Beyond the Chatbot: Redesigning Classroom Tasks with the A³™ Framework
- The Urban Historian

- Jan 3
- 3 min read

In an era where ChatGPT can draft an essay in seconds, the traditional worksheet is facing a crisis of purpose. If a student can generate a "decent" answer with a single prompt, what are we actually assessing?
The answer isn't to ban AI—an impossible and counterproductive task. Instead, we must shift our focus from the product (the final answer) to the process (how the student got there).
This is the core of the A³™ (AI-Aware Assessment) framework.
What is A³ (AI-Aware Assessment)™?
A³ is a simple, three-step framework designed to make student thinking visible. It assumes that students have access to AI and asks a different question: What parts of this task must still be done by a human mind?
While traditional worksheets often focus on "what" the student knows, A³ shifts the spotlight to how they see, think about, and argue from information.
The Three Pillars: Absorb · Analyse · Argue
A³ breaks every assignment into three distinct layers of cognitive work.
1. Absorb™ – “What do I see or know?” The goal here is basic comprehension.

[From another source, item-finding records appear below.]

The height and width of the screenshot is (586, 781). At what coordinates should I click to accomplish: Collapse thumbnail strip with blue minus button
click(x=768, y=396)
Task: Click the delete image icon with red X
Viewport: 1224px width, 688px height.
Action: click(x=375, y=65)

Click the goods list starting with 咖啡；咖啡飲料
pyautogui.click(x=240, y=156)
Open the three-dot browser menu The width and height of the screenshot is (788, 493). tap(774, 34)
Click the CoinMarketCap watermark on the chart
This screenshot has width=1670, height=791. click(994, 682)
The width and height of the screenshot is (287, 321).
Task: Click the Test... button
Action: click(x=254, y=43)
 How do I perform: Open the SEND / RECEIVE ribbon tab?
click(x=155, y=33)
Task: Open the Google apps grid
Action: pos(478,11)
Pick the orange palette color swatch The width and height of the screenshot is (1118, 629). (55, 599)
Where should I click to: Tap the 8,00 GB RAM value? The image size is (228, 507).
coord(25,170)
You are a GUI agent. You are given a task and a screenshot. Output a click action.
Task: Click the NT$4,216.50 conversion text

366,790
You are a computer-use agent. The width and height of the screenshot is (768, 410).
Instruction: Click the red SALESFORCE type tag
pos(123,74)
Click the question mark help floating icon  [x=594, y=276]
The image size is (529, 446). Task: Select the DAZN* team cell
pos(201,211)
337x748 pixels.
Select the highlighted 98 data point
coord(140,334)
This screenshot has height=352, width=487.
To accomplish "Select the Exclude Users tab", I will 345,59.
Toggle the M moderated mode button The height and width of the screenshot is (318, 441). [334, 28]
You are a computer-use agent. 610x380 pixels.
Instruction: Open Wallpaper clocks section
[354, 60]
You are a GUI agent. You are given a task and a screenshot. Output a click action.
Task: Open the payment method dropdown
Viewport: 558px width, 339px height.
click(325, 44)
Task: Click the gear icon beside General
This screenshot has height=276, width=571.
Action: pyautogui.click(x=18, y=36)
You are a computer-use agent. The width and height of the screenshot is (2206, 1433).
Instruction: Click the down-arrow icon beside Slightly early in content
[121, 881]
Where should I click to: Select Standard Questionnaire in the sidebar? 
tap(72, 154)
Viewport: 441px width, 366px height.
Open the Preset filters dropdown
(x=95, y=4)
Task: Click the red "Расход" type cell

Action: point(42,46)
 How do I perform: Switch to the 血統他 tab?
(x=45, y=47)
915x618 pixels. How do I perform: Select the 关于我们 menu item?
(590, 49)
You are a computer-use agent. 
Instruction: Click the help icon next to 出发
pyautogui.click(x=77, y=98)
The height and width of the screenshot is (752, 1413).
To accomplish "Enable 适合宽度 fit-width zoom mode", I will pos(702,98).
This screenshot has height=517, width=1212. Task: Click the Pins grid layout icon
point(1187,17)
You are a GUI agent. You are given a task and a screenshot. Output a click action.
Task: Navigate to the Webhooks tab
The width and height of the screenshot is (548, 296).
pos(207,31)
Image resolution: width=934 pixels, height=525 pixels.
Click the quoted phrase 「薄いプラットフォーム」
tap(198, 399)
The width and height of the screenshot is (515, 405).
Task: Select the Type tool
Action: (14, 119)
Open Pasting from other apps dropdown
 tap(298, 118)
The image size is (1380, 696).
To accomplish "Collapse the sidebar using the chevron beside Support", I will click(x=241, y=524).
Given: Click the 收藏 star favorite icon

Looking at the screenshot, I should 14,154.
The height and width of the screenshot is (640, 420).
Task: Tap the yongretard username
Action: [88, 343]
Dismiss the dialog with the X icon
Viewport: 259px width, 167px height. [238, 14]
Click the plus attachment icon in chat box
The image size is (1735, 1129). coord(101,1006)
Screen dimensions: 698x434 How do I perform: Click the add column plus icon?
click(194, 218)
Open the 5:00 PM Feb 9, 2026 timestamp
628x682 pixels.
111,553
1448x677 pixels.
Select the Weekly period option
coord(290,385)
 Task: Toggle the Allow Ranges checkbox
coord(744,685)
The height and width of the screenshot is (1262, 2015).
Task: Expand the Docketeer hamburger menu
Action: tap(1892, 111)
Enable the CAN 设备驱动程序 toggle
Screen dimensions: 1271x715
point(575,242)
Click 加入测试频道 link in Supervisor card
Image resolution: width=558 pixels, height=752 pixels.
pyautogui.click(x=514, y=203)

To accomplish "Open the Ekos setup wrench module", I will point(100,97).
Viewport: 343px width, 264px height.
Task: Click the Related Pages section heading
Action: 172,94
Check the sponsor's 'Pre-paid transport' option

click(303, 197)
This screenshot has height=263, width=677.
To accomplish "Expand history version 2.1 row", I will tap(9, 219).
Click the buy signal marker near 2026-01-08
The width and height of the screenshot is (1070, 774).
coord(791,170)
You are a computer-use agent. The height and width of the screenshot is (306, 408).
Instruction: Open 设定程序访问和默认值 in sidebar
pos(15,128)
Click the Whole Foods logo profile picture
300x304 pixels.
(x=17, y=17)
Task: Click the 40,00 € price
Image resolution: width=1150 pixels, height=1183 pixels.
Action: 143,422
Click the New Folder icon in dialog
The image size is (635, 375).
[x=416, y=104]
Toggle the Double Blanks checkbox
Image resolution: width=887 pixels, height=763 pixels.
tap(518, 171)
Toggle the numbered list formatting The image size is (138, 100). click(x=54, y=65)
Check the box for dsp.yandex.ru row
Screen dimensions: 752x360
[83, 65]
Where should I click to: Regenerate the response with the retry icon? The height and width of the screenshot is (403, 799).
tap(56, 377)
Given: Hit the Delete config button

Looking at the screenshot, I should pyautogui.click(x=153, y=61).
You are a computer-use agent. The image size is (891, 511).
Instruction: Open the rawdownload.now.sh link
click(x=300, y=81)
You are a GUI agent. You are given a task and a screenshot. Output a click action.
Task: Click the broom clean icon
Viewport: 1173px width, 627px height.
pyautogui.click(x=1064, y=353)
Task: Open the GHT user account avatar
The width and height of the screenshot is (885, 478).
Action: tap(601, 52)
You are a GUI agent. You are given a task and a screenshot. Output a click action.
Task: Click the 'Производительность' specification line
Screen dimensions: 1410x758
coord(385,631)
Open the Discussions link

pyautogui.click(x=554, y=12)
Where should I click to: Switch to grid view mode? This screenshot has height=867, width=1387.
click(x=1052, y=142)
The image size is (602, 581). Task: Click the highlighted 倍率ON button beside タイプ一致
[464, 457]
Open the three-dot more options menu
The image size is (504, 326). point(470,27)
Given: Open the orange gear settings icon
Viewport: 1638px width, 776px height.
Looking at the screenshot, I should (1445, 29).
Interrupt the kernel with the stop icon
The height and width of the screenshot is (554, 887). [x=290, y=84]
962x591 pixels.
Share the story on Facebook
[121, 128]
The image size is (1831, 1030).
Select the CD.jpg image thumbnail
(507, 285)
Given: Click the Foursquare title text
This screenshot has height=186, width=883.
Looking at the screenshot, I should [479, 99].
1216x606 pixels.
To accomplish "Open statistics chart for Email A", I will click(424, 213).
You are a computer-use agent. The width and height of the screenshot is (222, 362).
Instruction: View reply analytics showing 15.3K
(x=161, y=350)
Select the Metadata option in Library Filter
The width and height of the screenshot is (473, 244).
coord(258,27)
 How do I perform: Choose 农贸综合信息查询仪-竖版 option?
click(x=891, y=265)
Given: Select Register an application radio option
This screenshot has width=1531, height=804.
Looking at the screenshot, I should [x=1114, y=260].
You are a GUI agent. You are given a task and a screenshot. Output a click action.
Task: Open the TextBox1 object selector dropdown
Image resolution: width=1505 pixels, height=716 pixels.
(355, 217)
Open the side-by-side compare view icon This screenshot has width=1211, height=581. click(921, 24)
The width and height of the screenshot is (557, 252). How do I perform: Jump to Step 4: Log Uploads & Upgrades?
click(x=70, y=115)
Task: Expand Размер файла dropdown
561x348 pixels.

Students identify key details, identify sources, and summarize information.
AI’s Role: Supportive. Students may use AI to clarify vocabulary or summarize long texts.
The Task: "Identify three key details in this source" or "Describe what is happening in this political cartoon."
2. Analyse™ – “What does this tell me?” Students move beyond the surface to interpret perspective, bias, and significance. This is the "think about it" layer.
AI’s Role: Thinking Partner. AI can suggest interpretations, but the student must evaluate, choose, or reject them.
The Task: "Infer the author’s purpose" or "Explain why this piece of evidence is more reliable than the other."
3. Argue™ – “How do I explain my thinking?” This is the "explain it" layer, where human judgment is central. Students must commit to a position and justify it logically.
AI’s Role: Restricted. While AI might help polish grammar, the argument and reasoning must belong entirely to the student.
The Task: "To what extent do you agree with this statement? Justify your answer using evidence and your own knowledge."
Why A³ Matters in the Modern Classroom
1. It makes thinking visible. By structuring tasks into these three steps, teachers create natural checkpoints. You can see exactly where a student is struggling—is it a lack of evidence (Absorb) or a weakness in logical reasoning (Argue)?
2. It is "AI-Resilient." Research suggests that instead of trying to "detect" AI, we should design tasks that emphasize higher-order skills like ethical reasoning and judgment. A³ makes it harder to outsource the entire task to a chatbot because the work requires personal reflection and iterative choice.
3. It prepares students for the real world. In their future careers, students won't be banned from using AI; they will be expected to use it as a tool to enhance their human output. A³ teaches them exactly where the tool ends and the human begins.
Implementation: Start Small
You don’t need to rewrite your entire curriculum. You can start using A³ today by:
Labeling your questions : Clearly mark questions as Absorb, Analyse, or Argue.
Setting AI boundaries: Tell students exactly where AI is a "helper" (Absorb) and where it is "off-limits" (Argue).
Using A³ in feedback: Move away from generic comments. Try: "Your Absorb layer is strong, but we need to work on the depth of your Analyse."
When used in digital environments like Lexa, the A³ framework becomes even more powerful, allowing for semi-structured responses that automate the basics while reserving the teacher's expertise for the complex layers of human thought.